I'm self teaching and stuck on the last question of the exercises on implicit differentiation. It says given that $\sin y=2\sin x$, show $(\frac{dy}{dx})^2=1 + 3\sec^2y$
My workings follow. I differentiate both sides w.r.t $x$, square and rearrange:
$$\cos y \frac{dy}{dx} = 2\cos x \Rightarrow \cos^2y(\frac{dy}{dx})^2 = 4\cos^2x$$
$$\Rightarrow (\frac{dy}{dx})^2 = \frac{4\cos^2x}{\cos^2y}$$
I'm now trying to rearrange the RHS to look like $1 + 3\sec^2y$ but failing.
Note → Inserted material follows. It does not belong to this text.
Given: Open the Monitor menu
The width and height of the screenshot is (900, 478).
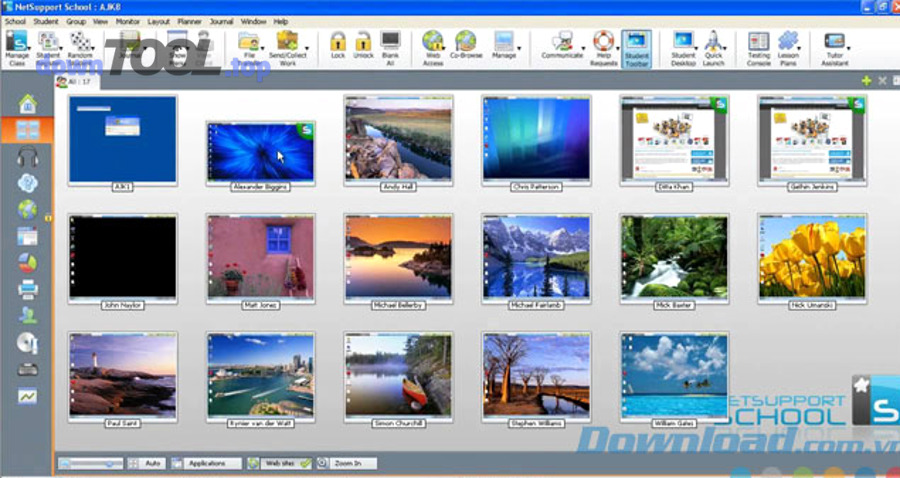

By employing the identity $\cos^2x + sin^2x = 1$and looking at the original equation, I can get to $\cos^2x = 1 – (\dfrac{\sin y}{2})^2$ and end up with
$$(\frac{dy}{dx})^2 = \frac{4(1 – \frac{1}{4}\sin^2y)}{\cos^2y} = \frac{4 – \sin^2y}{\cos^2y}$$
Can someone please put me on the right path? I wonder if I should differentiate both sides of $\cos y \frac{dy}{dx} = 2\cos x$ as that also leads to an equation involving $(\frac{dy}{dx})^2$.
Best Answer
Hint: use $4-\sin^2 y = 3+\cos^2 y$.